Emission test chambers or cells are used to determine organic vapour emissions from construction products under controlled conditions. Polymeric car trim component emissions are typically evaluated using direct thermal desorption/extraction. The Microchamber/Thermal Extractor (mu-CTE, Markes International) was developed to provide both a complementary tool for rapid screening of volatile organic compound (VOC) emissions-suitable for industrial quality control-and a means for thermal extraction of larger, more representative samples of car trim components. To determine the degree of correlation between conventional emission test methods and the microchamber, experiments were carried out under different conditions of temperature, air change rate and sample conditioning time. Good quantitative and qualitative correlation was obtained for measurements at ambient temperature. Moreover, it was shown that ambient-temperature emissions data collected using the mu-CTE as rapidly as possible-i.e. with minimal or no sample conditioning time-nevertheless provided a reliable guide as to how well that material would perform in subsequent 3-day chamber tests of VOC emissions. The parameters found to have the greatest influence on data correlation for experiments carried out at elevated temperatures were the sample mass (for bulk emissions testing) and the conditioning time.
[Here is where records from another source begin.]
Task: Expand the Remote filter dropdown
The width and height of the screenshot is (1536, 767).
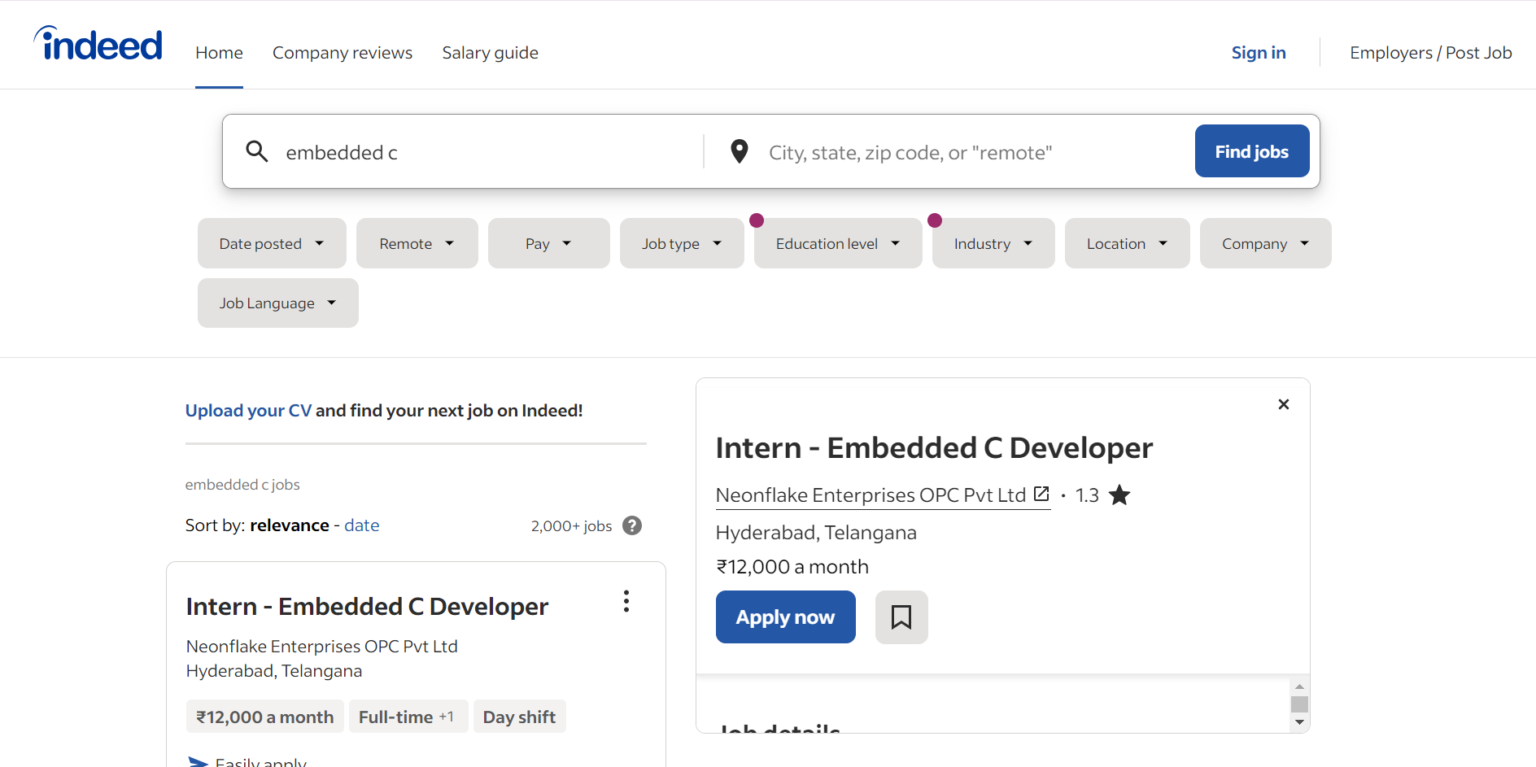Action: click(x=417, y=243)
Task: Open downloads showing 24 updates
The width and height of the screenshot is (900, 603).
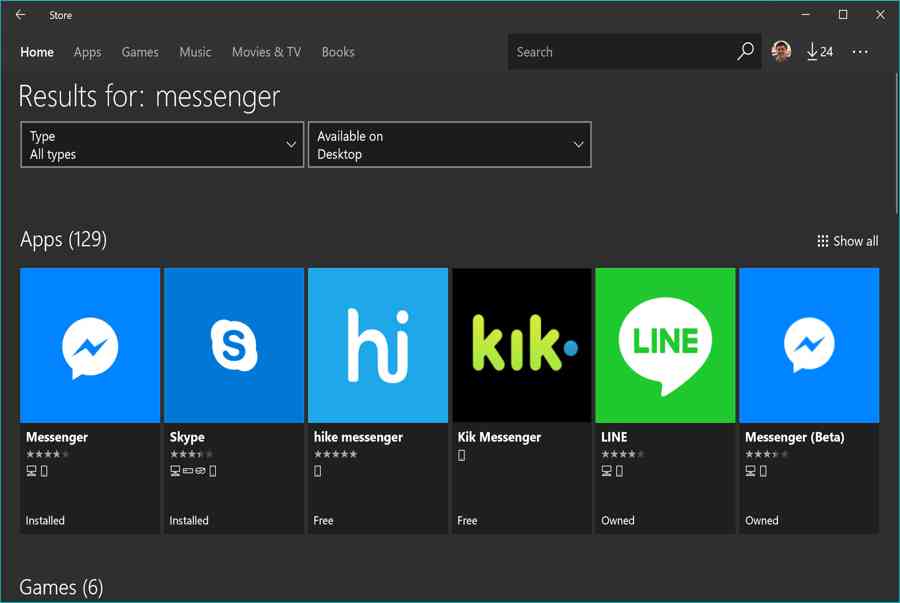Action: pyautogui.click(x=820, y=52)
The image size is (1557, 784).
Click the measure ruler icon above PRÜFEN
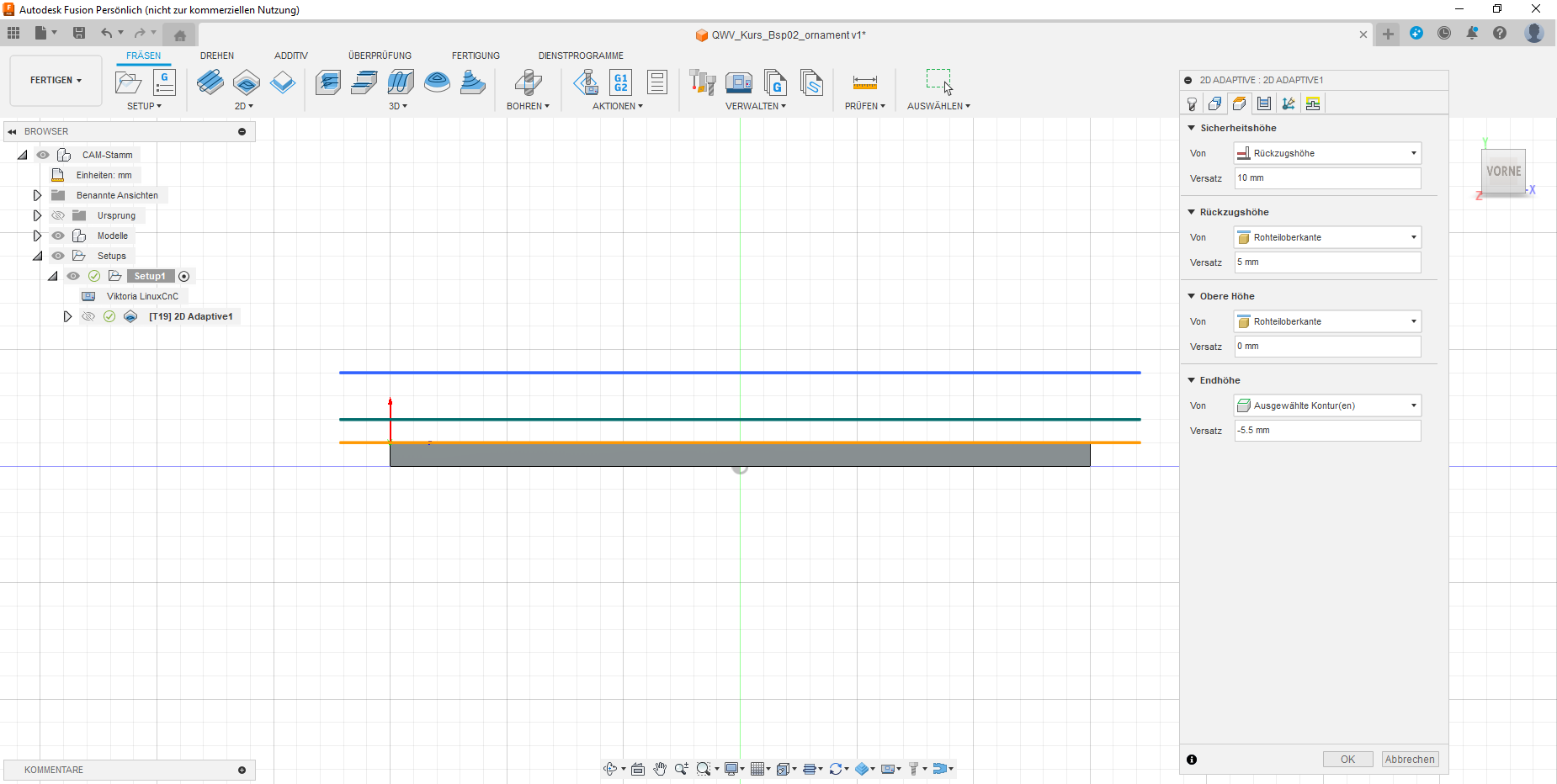coord(864,82)
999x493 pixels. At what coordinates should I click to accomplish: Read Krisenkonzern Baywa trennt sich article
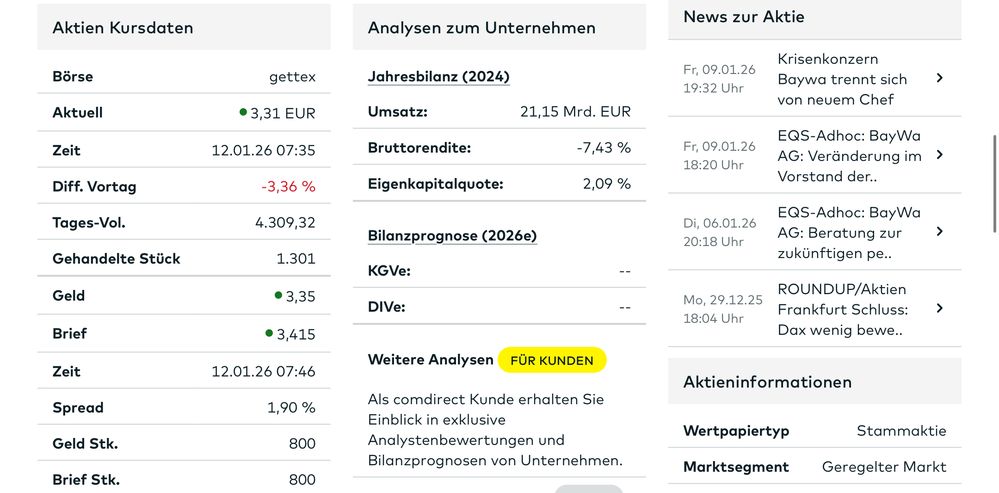pyautogui.click(x=841, y=79)
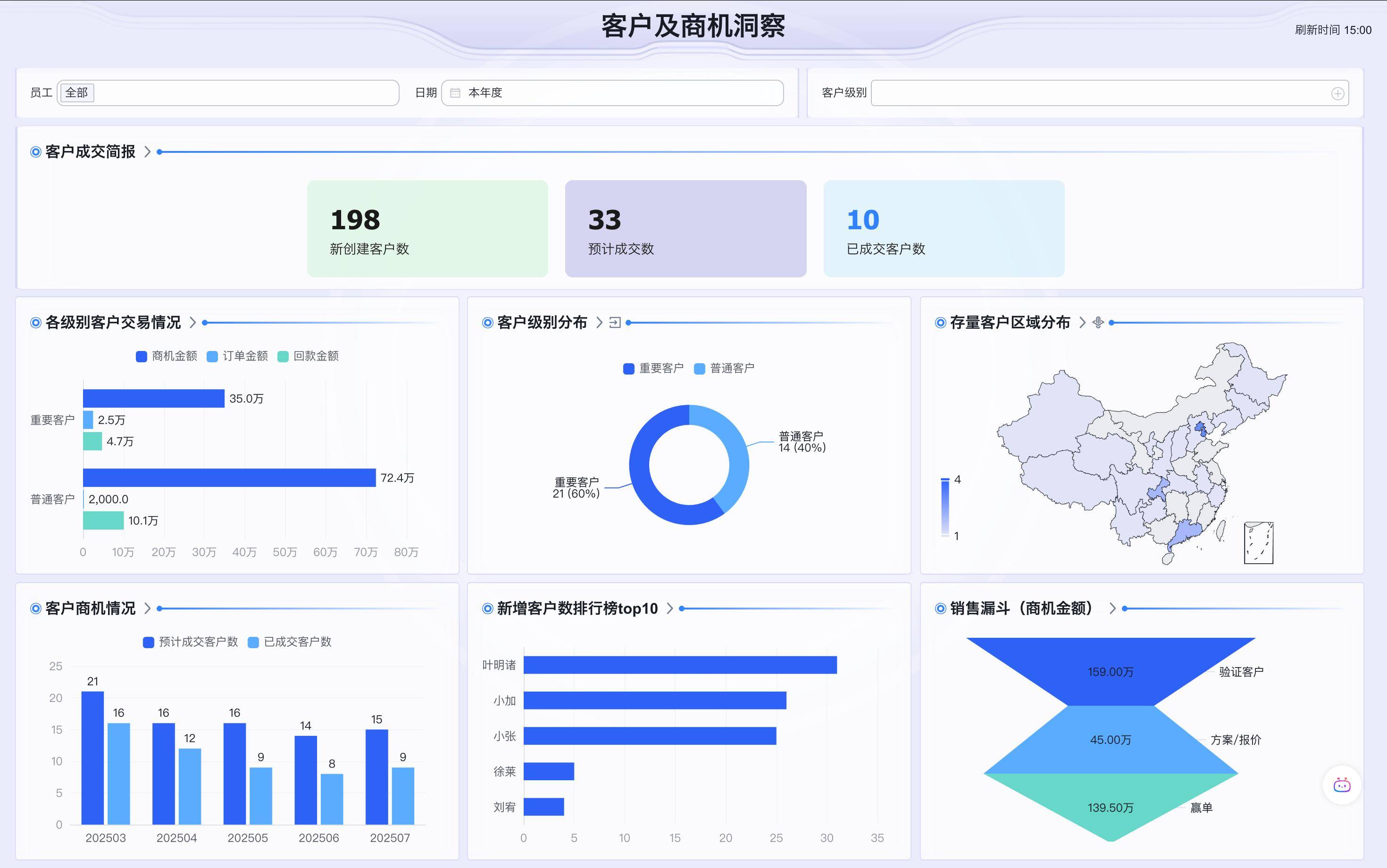Toggle 已成交客户数 legend series

click(x=290, y=642)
The results also showed that, within the constraints of inherent sample homogeneity, the mu-CTE gave reproducible emissions data, despite its small sample size/capacity relative to that of conventional chambers. Preliminary results of modelling the air flow within a microchamber using computational fluid dynamics showed a high degree of turbulent flow and two potential areas of still air which could cause sink effects. However, the experimental data reported here and in previous studies showed enhanced recovery of semivolatile components from the mu-CTE relative to a recovery from a 1 m(3) conventional chamber. This indicates that if these areas of relatively still air are present within the microchamber, they do not appear to be significant in practice.